Tuesday’s DOJ announcement said Mark Sokolovsky, believed to be one of the key figures behind Raccoon Infostealer, was arrested by Dutch authorities in March. At the same time, the FBI and law enforcement partners in Italy and the Netherlands “dismantled the digital infrastructure supporting the Raccoon Infostealer, taking its then existing version offline.”
By June, however, a new version of Raccoon Stealer was up and running, according to Bleeping Computer.
Sokolovsky — also known as “Photix,” “raccoonstealer,” and “black21jack77777” — faces charges of conspiracy to commit fraud and related activity in connection with computers, conspiracy to commit wire fraud, conspiracy to commit money laundering and aggravated identity theft, according to the indictment which was originally filed Nov. 2, 2021.
A court in Amsterdam approved his extradition to the U.S. He’s facing a maximum of more than 25 years in prison if convicted, the DOJ said.
The operation “infected computers in many countries” between 2018 through early 2022, the DOJ said, calling Sokolovsky “one of the key administrators.” The FBI had identified more than 50 million unique credentials and forms of identification — emails, bank accounts, cryptocurrency addresses, credit card numbers — “from what appears to be millions of potential victims around the world,” the DOJ said.
“The United States does not believe it is in possession of all the data stolen by Raccoon Infostealer and continues to investigate,” the statement said.
The government launched a page on the FBI’s Internet Crime Complaint Center site for people to search whether their email address had been stolen.
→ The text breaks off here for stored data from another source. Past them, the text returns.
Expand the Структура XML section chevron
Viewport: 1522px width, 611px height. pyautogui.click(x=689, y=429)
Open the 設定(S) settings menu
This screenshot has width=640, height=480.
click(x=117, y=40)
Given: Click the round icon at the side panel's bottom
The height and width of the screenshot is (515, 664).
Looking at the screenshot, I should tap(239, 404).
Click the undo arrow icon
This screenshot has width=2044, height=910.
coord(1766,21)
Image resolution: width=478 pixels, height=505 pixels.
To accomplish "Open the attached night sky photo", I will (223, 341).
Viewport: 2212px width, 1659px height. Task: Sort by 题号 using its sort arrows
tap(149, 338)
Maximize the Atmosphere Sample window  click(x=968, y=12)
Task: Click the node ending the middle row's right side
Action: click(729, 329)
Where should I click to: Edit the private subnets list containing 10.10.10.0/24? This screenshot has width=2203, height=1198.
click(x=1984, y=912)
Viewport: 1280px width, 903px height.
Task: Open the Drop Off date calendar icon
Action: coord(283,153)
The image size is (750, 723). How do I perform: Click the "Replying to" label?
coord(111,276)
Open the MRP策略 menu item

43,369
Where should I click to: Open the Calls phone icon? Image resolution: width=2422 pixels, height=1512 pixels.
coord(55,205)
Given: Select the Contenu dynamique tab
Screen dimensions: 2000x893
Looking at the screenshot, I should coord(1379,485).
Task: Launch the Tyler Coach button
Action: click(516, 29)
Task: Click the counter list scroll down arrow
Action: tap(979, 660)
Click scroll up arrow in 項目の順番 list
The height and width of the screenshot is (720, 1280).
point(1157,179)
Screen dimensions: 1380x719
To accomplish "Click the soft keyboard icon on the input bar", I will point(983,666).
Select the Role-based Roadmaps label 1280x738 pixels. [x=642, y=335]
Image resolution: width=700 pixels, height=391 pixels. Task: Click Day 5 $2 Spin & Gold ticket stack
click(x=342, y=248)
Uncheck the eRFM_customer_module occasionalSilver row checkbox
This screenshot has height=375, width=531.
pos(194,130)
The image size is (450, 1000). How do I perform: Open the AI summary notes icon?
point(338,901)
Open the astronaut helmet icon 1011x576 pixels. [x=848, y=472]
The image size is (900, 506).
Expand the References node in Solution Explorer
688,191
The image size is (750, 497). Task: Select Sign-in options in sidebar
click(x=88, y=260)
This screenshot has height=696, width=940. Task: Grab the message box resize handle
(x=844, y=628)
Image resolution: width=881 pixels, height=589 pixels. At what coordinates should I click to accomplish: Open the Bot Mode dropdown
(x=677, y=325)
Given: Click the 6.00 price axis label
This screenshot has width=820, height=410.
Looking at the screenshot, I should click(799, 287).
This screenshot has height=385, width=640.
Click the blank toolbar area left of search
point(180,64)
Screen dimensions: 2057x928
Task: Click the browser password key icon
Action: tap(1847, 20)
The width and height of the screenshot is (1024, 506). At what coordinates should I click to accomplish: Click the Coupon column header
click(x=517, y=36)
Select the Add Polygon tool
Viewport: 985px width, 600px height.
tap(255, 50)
The FBI will send an email to that address if it appears in the dataset.
The page was intermittently unavailable shortly after the DOJ announcement.
According to the grand jury indictment, Sokolovsky received a copy of the data stolen by people who leased access to the malware and “stored millions of stolen log-in credentials and financial information records in an online drive.”
“This case highlights the importance of the international cooperation that the Department of Justice and our partners use to dismantle modern cyber threats,” Deputy Attorney General Lisa O. Monaco said in a statement. “As reflected in the number of potential victims and global breadth of this attack, cyber threats do not respect borders, which makes international cooperation all the more critical. I urge anyone who thinks they could be a victim to follow the FBI’s guidance on how to report your potential exposure.”